§ Supplied material
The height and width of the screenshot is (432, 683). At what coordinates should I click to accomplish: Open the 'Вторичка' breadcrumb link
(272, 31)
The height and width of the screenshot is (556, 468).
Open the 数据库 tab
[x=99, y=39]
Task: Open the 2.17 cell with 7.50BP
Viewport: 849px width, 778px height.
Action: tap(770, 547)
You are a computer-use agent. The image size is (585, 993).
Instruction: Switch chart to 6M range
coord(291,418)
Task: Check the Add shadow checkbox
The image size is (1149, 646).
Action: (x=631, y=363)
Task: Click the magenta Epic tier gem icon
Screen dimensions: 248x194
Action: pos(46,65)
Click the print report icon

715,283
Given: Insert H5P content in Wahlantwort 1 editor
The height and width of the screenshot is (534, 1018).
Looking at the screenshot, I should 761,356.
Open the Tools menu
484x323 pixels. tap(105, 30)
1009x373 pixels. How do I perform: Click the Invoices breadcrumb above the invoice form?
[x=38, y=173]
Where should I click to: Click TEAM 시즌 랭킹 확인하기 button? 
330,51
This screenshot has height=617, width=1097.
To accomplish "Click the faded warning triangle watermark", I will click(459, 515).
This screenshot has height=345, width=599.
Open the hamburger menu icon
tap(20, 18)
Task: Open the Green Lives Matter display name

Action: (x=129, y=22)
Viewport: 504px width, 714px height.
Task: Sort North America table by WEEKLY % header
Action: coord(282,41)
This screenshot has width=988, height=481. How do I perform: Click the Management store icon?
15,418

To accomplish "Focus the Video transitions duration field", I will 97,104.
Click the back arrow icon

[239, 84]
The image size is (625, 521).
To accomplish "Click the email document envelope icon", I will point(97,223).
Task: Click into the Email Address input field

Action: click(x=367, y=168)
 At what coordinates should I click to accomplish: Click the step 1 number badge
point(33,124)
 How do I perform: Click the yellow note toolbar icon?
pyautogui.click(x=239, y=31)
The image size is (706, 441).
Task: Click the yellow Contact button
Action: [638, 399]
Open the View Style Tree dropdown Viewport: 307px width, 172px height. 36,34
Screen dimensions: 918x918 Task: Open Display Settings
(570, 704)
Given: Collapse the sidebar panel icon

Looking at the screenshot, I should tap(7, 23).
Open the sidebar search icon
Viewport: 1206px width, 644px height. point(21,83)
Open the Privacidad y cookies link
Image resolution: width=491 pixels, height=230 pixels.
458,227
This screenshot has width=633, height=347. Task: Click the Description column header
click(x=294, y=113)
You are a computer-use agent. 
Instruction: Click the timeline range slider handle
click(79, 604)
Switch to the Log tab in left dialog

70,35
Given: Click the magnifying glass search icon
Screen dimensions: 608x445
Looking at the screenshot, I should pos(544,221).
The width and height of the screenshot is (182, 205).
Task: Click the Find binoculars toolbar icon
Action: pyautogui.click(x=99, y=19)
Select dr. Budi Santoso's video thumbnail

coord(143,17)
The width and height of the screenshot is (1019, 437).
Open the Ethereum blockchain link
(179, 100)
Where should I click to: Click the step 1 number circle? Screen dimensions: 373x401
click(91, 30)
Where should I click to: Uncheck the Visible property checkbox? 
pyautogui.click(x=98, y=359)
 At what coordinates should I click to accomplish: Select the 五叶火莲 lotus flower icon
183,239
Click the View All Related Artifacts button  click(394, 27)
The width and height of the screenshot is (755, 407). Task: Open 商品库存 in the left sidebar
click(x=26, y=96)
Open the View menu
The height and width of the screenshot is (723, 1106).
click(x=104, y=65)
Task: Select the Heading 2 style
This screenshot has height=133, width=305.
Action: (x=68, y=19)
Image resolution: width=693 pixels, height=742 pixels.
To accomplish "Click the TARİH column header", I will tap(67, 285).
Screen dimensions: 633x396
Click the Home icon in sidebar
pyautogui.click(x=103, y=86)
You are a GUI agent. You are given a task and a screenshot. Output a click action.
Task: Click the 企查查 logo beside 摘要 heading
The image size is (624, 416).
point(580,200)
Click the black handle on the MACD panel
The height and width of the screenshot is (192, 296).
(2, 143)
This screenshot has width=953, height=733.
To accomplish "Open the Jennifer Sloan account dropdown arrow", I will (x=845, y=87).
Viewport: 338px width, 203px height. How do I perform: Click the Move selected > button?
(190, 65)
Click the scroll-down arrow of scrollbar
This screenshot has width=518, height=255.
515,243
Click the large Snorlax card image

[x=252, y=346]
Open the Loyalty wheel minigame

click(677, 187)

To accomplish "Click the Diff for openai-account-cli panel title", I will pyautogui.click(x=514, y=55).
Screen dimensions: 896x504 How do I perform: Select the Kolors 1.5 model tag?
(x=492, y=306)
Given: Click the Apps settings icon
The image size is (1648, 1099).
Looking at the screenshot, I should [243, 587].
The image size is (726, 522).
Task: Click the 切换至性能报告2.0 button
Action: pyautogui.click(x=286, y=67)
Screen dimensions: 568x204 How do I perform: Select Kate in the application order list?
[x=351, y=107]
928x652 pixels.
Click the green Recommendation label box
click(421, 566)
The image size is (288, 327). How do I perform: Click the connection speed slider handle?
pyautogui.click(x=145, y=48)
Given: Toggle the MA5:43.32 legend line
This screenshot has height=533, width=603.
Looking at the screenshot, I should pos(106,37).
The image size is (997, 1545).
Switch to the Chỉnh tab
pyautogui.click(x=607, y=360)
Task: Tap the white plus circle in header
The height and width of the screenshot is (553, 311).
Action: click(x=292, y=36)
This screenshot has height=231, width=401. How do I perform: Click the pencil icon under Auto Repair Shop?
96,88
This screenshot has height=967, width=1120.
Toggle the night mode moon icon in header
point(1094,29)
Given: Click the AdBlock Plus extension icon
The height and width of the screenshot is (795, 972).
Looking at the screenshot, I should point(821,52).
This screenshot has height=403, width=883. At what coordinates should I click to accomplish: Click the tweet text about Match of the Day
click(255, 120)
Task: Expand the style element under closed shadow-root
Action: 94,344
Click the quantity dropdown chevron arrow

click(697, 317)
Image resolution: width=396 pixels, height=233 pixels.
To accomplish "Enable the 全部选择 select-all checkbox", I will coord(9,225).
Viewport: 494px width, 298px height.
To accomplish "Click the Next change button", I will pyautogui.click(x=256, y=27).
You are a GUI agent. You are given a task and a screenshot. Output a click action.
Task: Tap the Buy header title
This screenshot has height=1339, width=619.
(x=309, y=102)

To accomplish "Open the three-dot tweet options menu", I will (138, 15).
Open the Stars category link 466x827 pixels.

§ The problem
Report how many lines of the entries include the word "computer", and let the number stand alone.

§ Result
2